= RECORDS PROVIDED =
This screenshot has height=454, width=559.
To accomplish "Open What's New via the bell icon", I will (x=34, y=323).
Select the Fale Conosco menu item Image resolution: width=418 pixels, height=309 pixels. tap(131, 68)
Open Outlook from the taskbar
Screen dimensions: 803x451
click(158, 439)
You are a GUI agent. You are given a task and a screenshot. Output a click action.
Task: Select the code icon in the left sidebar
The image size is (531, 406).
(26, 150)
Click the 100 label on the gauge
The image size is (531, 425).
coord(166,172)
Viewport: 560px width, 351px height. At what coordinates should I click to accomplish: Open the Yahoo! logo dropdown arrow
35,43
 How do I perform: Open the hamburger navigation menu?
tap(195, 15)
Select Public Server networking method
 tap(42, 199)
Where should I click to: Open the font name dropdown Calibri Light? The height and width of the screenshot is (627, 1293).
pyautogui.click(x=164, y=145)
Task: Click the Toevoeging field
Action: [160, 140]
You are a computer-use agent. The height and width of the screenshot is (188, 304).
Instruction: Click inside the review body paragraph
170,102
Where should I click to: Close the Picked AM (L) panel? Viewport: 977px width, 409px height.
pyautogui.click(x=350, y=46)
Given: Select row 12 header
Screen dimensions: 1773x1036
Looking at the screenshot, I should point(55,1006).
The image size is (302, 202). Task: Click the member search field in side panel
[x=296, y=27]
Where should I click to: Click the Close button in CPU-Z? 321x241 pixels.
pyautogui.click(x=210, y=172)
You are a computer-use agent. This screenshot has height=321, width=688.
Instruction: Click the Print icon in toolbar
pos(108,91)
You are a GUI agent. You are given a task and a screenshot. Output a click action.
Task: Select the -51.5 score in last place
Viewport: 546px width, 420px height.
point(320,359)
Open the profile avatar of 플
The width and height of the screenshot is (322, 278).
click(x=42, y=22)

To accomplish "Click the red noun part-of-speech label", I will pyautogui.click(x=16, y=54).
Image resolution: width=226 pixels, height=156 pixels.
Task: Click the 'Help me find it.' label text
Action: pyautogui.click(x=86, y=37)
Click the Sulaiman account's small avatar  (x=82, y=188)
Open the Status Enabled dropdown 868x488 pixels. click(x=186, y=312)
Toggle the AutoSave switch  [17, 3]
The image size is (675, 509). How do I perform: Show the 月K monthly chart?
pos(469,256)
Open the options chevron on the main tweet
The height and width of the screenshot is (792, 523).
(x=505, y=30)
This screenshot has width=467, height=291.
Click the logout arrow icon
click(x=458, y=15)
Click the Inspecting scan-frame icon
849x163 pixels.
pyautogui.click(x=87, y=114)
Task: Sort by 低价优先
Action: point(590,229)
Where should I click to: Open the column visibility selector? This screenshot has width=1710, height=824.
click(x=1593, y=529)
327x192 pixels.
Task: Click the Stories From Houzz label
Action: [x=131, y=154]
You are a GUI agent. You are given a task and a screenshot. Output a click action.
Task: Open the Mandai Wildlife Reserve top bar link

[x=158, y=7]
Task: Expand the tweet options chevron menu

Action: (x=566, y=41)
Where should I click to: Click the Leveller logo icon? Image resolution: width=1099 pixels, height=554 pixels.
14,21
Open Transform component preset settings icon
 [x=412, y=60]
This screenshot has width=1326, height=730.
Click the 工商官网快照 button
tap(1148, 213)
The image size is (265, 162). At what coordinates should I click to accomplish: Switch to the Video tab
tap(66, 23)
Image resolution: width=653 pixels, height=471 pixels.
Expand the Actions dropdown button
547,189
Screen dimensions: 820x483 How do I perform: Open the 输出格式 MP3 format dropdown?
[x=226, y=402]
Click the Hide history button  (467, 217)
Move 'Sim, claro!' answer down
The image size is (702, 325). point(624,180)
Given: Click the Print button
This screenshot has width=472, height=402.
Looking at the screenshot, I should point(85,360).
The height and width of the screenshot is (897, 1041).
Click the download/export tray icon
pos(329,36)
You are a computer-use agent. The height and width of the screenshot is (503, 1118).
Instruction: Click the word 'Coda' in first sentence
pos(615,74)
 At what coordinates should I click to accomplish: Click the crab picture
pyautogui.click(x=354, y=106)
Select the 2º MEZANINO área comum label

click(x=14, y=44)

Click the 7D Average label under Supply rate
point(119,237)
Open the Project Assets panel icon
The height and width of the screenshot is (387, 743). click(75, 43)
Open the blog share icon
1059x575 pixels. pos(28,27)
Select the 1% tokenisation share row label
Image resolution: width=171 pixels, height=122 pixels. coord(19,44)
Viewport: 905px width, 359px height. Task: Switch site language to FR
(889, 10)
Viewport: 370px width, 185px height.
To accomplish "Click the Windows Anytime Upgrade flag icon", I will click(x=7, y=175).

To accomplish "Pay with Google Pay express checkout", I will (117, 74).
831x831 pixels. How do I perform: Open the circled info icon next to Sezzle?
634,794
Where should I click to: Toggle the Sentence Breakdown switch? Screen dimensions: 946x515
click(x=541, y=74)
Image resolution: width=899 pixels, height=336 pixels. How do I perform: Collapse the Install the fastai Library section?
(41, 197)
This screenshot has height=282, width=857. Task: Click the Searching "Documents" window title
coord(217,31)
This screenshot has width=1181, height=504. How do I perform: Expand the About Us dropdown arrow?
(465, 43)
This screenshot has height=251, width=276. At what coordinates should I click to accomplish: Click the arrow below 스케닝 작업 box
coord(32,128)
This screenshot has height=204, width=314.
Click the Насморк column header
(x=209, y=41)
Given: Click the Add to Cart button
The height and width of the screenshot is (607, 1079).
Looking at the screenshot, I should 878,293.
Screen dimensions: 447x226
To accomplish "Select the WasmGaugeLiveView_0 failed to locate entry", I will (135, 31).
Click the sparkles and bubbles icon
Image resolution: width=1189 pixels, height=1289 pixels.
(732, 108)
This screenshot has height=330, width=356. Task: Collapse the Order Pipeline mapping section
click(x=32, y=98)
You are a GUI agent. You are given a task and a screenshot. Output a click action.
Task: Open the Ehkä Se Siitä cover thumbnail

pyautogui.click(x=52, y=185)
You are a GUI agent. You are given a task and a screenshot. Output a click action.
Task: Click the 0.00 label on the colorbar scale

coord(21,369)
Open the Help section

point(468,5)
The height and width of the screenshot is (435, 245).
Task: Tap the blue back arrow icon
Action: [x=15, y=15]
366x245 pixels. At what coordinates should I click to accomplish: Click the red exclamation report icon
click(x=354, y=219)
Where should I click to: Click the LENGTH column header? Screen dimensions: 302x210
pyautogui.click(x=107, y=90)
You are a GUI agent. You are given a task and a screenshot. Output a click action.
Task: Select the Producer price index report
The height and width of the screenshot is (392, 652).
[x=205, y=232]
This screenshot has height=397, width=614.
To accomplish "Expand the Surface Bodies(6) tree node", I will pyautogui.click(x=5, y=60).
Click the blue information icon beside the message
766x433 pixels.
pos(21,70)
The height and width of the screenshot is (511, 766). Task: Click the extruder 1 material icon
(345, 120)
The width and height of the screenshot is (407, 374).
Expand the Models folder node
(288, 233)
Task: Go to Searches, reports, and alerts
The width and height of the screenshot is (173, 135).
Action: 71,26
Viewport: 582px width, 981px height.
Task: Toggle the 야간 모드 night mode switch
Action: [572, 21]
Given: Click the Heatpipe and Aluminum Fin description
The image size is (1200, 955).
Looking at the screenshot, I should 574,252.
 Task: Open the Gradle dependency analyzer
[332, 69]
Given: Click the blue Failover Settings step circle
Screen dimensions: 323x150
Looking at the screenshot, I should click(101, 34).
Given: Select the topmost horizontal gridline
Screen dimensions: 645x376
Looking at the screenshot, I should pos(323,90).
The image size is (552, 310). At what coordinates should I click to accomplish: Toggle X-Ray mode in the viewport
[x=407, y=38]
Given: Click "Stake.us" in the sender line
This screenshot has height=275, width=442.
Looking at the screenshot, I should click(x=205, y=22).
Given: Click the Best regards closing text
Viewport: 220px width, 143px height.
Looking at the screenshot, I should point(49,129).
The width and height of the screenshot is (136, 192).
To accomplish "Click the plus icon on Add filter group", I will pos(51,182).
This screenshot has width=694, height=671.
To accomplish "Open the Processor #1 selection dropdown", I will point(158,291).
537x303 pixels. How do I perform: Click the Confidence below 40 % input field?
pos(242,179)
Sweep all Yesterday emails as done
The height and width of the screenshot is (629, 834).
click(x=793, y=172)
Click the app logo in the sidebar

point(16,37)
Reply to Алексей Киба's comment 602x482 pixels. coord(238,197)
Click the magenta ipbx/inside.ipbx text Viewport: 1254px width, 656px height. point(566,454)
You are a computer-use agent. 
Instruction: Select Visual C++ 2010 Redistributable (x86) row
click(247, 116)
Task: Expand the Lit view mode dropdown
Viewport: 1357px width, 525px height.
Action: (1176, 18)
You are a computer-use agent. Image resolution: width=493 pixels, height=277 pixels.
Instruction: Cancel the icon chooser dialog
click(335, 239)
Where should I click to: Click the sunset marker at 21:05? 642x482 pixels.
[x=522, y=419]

= ASSIGNMENT =
For the records above, count the lines that contain the word "computer" and give only that number.

= EXERCISE RESULT =
5